DOCUMENT SEGMENT:
● ● ● ● ●

SUBROUTINE SB10PD( N, M, NP, NCON, NMEAS, A, LDA, B, LDB, C, LDC,
$ D, LDD, TU, LDTU, TY, LDTY, RCOND, TOL, DWORK,
$ LDWORK, INFO )
C
C PURPOSE
C
C To reduce the matrices D12 and D21 of the linear time-invariant
C system
C
C | A | B1 B2 | | A | B |
C P = |----|---------| = |---|---|
C | C1 | D11 D12 | | C | D |
C | C2 | D21 D22 |
C
C to unit diagonal form, to transform the matrices B, C, and D11 to
C satisfy the formulas in the computation of an H2 and H-infinity
C (sub)optimal controllers and to check the rank conditions.
C
C ARGUMENTS
C
C Input/Output Parameters
C
C N (input) INTEGER
C The order of the system. N >= 0.
C
C M (input) INTEGER
C The column size of the matrix B. M >= 0.

● ● ● ● ●

ENTRIES PROVIDED:
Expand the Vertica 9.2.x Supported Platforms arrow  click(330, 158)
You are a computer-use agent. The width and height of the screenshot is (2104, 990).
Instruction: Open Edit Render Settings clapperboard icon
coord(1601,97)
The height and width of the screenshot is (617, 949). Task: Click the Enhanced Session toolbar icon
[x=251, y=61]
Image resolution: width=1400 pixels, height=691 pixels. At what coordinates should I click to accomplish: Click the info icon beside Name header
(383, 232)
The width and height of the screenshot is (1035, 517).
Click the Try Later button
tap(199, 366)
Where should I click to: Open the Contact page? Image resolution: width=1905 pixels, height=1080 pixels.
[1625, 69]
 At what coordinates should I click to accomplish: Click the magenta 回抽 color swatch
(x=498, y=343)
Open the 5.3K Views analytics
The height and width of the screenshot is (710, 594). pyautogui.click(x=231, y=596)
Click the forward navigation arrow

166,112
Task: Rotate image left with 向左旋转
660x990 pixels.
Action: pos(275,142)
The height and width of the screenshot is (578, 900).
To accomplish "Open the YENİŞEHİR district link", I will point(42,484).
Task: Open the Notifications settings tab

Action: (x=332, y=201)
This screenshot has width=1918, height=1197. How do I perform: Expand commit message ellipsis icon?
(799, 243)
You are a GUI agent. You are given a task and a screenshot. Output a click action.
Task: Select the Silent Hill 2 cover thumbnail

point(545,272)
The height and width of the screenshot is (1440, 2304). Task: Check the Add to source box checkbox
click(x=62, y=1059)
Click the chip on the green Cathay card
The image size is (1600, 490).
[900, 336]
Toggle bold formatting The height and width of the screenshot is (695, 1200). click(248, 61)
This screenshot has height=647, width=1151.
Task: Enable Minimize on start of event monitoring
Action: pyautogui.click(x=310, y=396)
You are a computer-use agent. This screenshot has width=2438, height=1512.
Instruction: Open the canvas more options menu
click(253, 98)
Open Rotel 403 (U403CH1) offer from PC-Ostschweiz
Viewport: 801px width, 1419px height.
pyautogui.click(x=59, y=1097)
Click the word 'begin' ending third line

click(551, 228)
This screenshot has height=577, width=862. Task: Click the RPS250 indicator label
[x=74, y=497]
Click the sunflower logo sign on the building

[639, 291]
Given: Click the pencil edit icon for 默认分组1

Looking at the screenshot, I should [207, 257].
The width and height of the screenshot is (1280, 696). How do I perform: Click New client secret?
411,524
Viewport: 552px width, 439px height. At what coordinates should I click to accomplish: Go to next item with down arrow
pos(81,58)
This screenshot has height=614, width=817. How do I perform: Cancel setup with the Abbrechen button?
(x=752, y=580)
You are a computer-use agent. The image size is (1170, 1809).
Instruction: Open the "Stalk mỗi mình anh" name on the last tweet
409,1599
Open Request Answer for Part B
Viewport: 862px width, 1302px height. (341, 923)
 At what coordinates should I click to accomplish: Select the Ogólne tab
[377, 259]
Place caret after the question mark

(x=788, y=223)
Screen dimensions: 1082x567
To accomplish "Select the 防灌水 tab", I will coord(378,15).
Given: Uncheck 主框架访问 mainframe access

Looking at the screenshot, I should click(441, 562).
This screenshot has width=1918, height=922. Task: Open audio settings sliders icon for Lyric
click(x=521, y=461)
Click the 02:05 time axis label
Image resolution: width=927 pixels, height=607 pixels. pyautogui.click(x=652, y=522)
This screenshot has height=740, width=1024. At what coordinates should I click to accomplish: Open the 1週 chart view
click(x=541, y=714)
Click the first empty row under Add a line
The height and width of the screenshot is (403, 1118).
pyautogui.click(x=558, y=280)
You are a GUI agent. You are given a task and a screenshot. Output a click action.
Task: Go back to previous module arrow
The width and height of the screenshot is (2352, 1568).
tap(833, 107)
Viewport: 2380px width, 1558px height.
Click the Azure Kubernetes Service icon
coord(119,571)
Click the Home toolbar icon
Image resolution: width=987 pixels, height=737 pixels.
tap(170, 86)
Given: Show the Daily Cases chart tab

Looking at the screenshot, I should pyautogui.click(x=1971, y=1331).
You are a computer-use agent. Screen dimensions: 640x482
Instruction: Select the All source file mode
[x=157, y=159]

● ● ● ● ●

WORK TO BE COMPLETED: Render the sentence "The column size of the matrix B." from the subroutine documentation in Spanish.

IN RESPONSE: El número de columnas de la matriz B.